Aussi encensé que critiqué, depuis 40 ans, pour l'invention plastique et esthétique de chacun de ses spectacles, le dernier en date joué à Paris fin 2006, "Quartett" n'ayant pas failli à la règle, Robert Wilson, architecte, sculpteur, peintre, auteur, metteur en scène, décorateur, comédien, demeure une des références du théâtre avant-gardiste du 20ème siècle.
Son parcours artistique s'inscrit dans une démarche globalement analogue à celle d'Andy Warhol, qui ouvre La Factory en 1963, en ce qui concerne l'approche multidisciplinaire des arts avec la création de The Byrd Hoffman School en1968, puis du Watermill Center en 1992 fondés sur le principe de la liberté créatrice.
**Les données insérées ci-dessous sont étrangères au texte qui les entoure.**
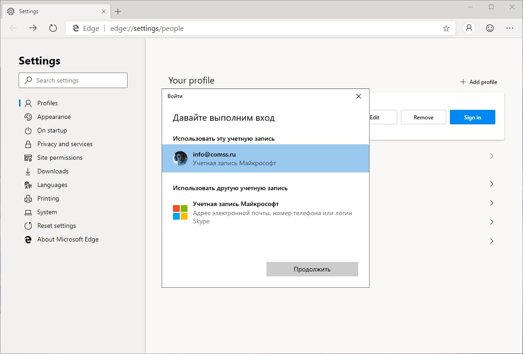Click the chevron beside the middle settings row

(x=492, y=203)
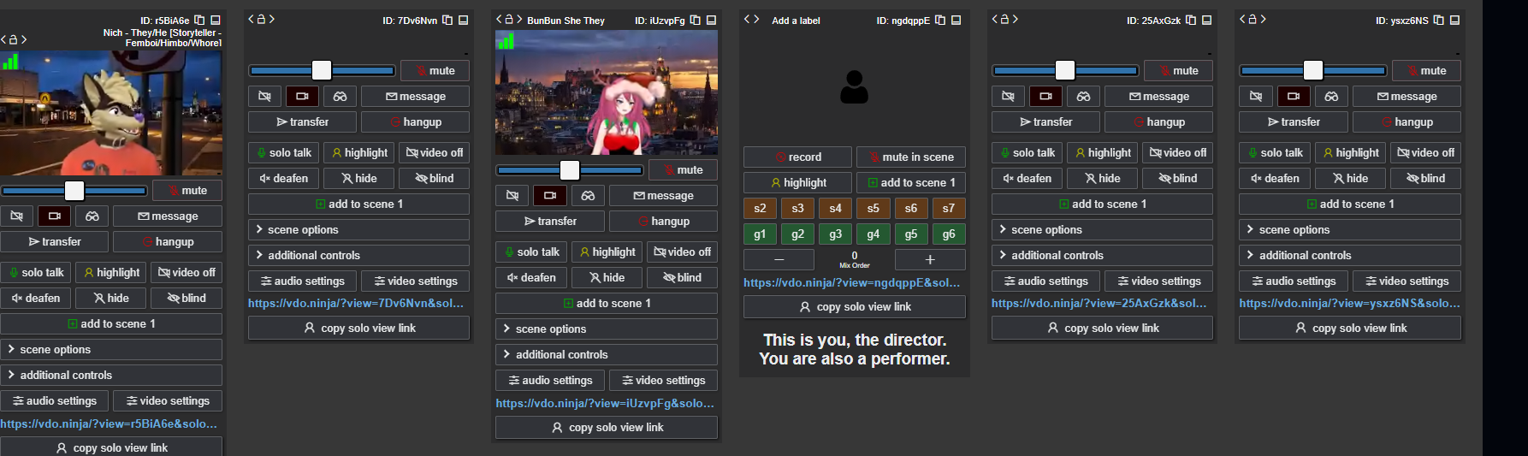Toggle mute for guest 7Dv6Nvn
Screen dimensions: 1528x456
click(x=435, y=71)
A l'issue d'une rencontre fortuite qui a débouché sur une réelle amitié, la réalisatrice Katharina Otto-Bernstein l'a suivi et filmé pendant plusieurs années pour simplement, dit-elle, faire un "film documentaire sur une vie bien remplie dont l'art fait partie".
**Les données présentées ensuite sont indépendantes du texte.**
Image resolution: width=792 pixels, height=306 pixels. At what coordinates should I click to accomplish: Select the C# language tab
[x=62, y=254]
Dès lors, il ne se présente pas comme un film sur l'art de Robert Wilson, mais le portrait d'un homme qui est un artiste et comporte peu de séquences sur sa manière de travailler avec les artistes.
Les brefs extraits de ses spectacles ne viennent qu'en contrepoint du propos résultant tant d'interviews de personnalités comme les musiciens David Byrne et Tom Waits, l’écrivain Susan Sontag ou la chanteuse Jessye Norman que d'entretiens avec Robert Wilson lui-même et des documents d'archives retraçant son itinéraire avec des images totalement "surréalistes" comme celle de Robert Wilson saluant sur scène en tenant par la main William Buroughs, le patriarche de la Beat generation avec qui il a collaboré pour "The black rider", ou des images de la performance "Ka mountain and guardenia terrace" qui se déroulait sur 7 jours consécutifs en Iran.
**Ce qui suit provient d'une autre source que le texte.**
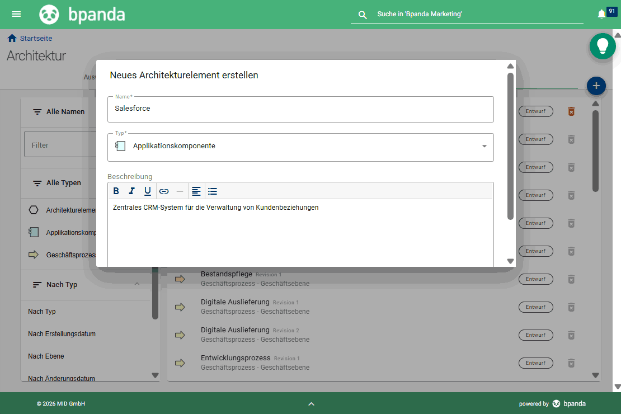
Task: Open notifications via the bell icon
Action: click(602, 13)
Par ailleurs, le film reste également très pudique sur la vie personnelle de Robert Wilson dont seule l'enfance est évoquée dans une vision fondatrice. Et cependant on perçoit nettement comment sa vie personnelle est très étroitement imbriquée avec sa vie professionnelle et ce, de manière prégnante, par ses rencontres avec des artistes comme le compositeur Philipp Glass ou des anonymes comme Raymond Andrews, l'adolescent noir sourd-muet, qui lui a inspiré "Le regard d'un sourd" son premier grand spectacle. Et sa vie professionnelle occupe tout le temps de cet homme hyperactif qui confie ne pas avoir le temps d'être amoureux sans en souffrir réellement.
En définitive, et paradoxalement au postulat de départ de Katharina Otto-Bernstein, c'est bien sur le plan de l'art que le film paraît être le plus révélateur.
Outre les points communs avec d'autres artistes de sa génération qui explorent le théâtre expérimental contemporain - la croyance en la vertu thérapeutique du théâtre et le travail de recherche sur la dissociation de l'art vivant de la littérature - une évidence s'impose : Robert Wilson pratique un art par essence abstrait dans lequel il insère des éléments humains et autobiographiques. Un art plastique dans lequel le geste et le mouvement supplante la parole.